终于找到一个可以赖床的理由——今天不是我轮班待命。
这一觉一直到中午。
走廊忽然传来啪哒啪哒的脚步声,而声音就停在门外。
我惊觉到这个突如其来的状况,赶紧从床上爬起来。
“哥哥哥哥哥哥哥哥哥哥——吃饭咯!”
艾欣茹还是不敲门就开门把头探进来了。
“拜托你叫别人的时候只要叫一声就好好吗?”
我稍微教训了她。
“哥!吃饭!”
“要订正的话得说四次!跟上学时老师让你罚抄的性质一样懂吧?”
“饭吃!哥!”
“…你倒着讲也不会少几次好吗。”
“讨厌啦!为什么你每次都要像这样用这种让人家觉得害臊的言语玩人家嘛!”
连低级的玩笑都说出来了,让我慌慌张张地赶紧把她推出去。
这顿以简易为主的午饭,大家谈论的是近期发生在驻扎地内的几起年轻女人谋杀案的话题。正因为如此,前往的邻市任务被推延了。

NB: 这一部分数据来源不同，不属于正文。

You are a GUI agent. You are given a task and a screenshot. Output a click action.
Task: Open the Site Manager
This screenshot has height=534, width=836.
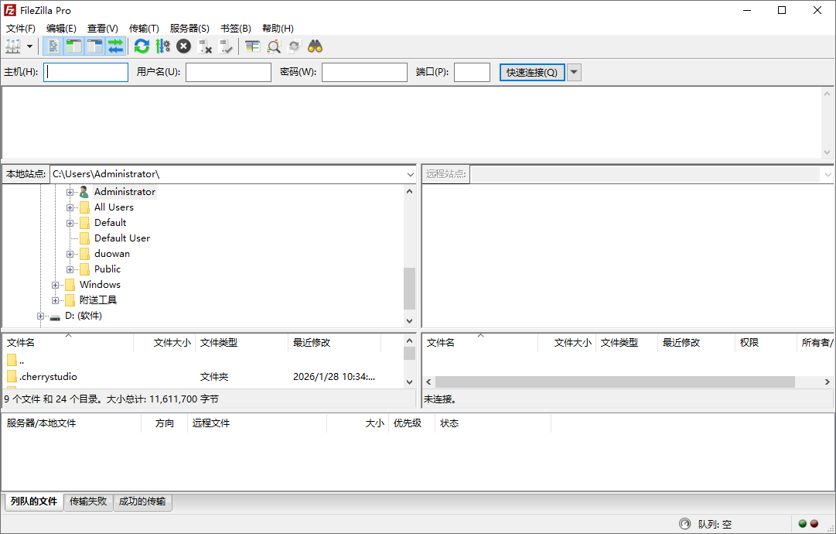point(12,46)
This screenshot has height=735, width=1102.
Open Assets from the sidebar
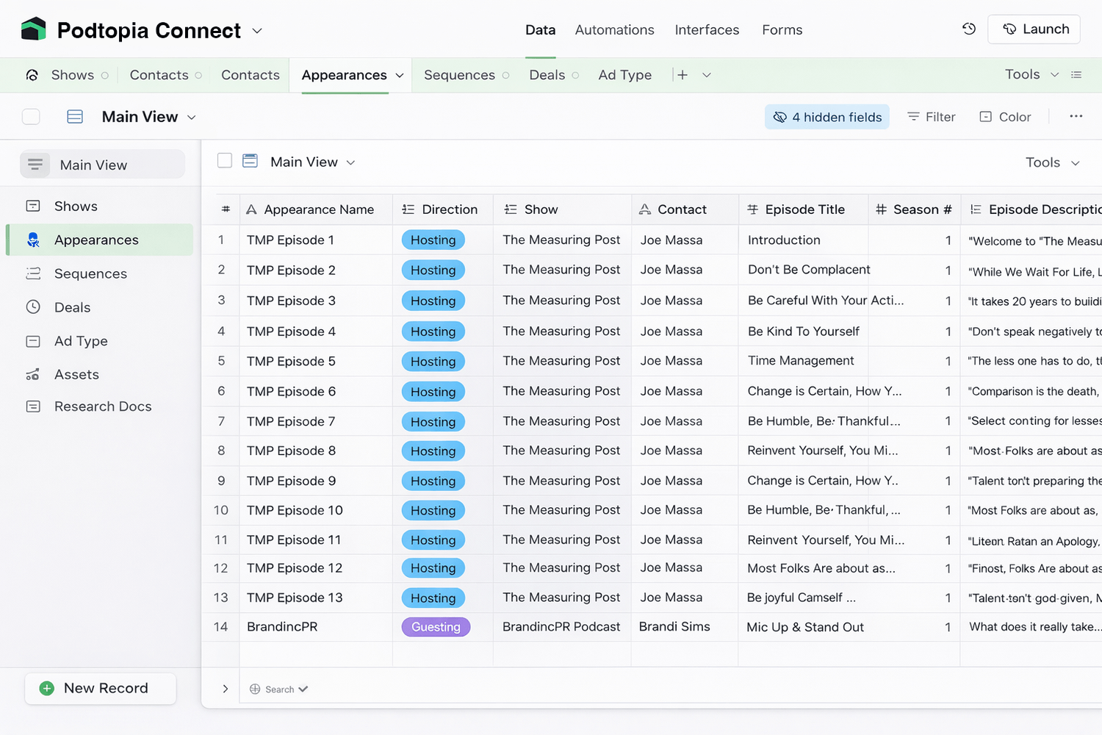click(x=76, y=374)
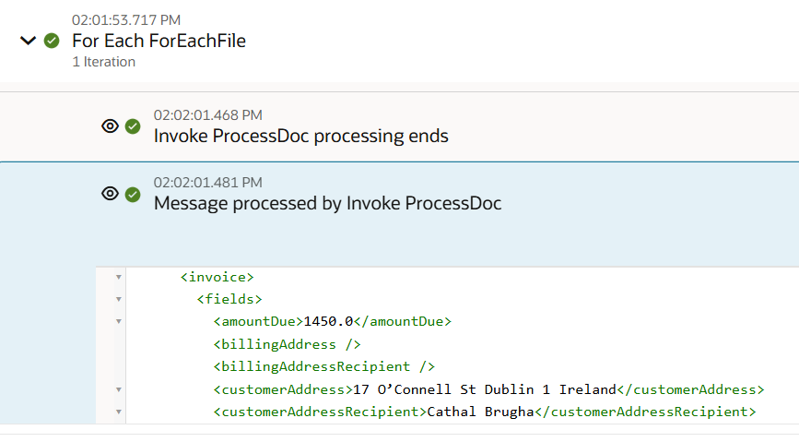
Task: Click the billingAddressRecipient tag line
Action: click(324, 367)
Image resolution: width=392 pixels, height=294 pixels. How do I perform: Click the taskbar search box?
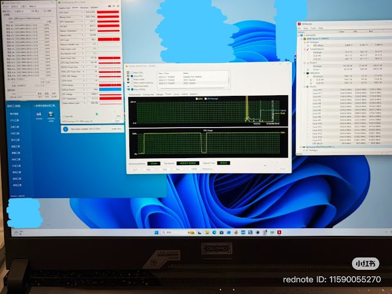coord(167,232)
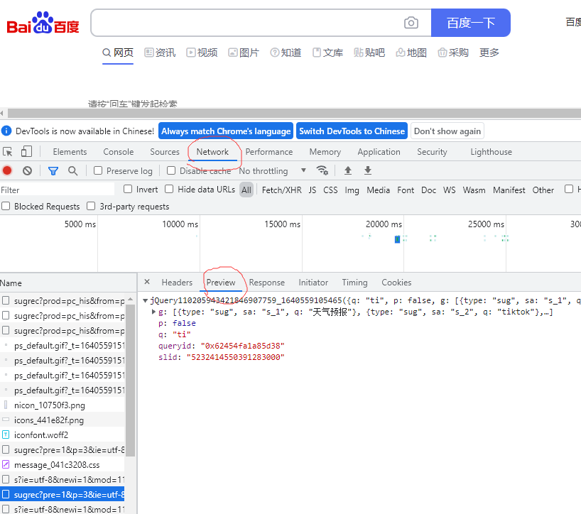The image size is (581, 514).
Task: Open the Headers tab of the request
Action: pos(177,283)

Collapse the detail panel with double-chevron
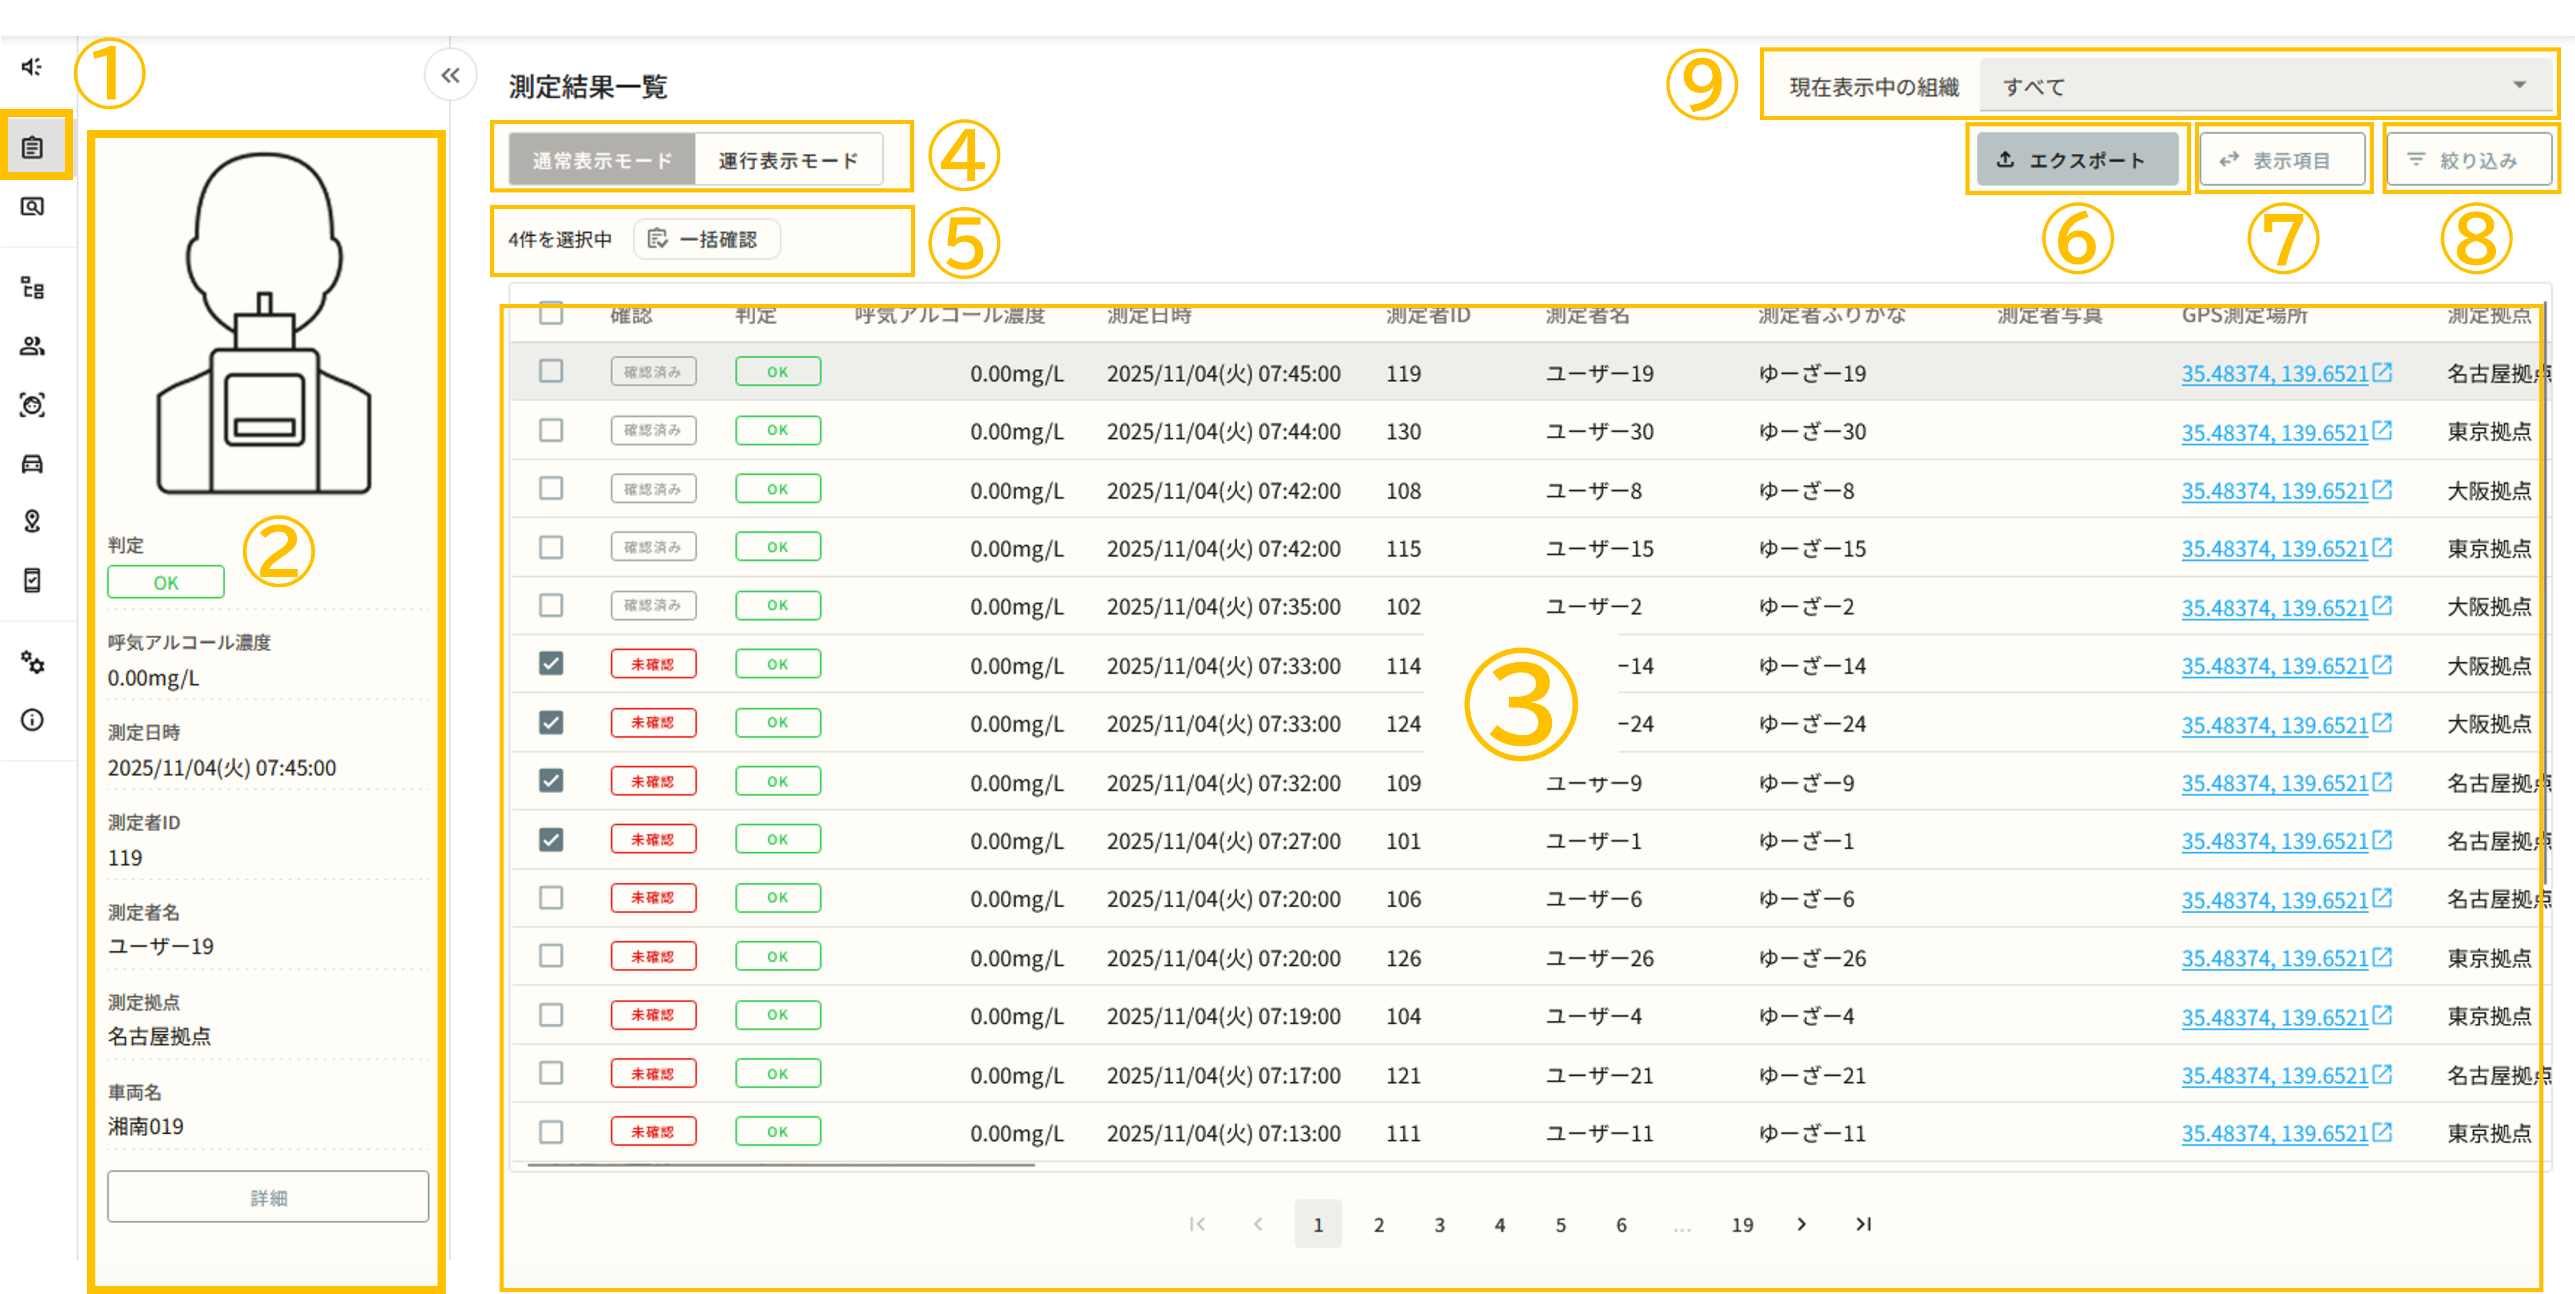[450, 75]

驻扎地被划分成四块区域。最外围是最贫瘠地带——第四区。居住在此的九成是普通到没边的幸存者,剩余的则是一些本居住在其他区域,但由于某些违例因素被转移至此,算是一种变相性的惩罚吧。
第四区域实在是太过混乱,没有管理性可言,军方仅仅是派遣士兵在区域边缘驻防,避免此处的幸存者闯入其他区域而已。因此,四区发生混乱性事件军方早已习以为常。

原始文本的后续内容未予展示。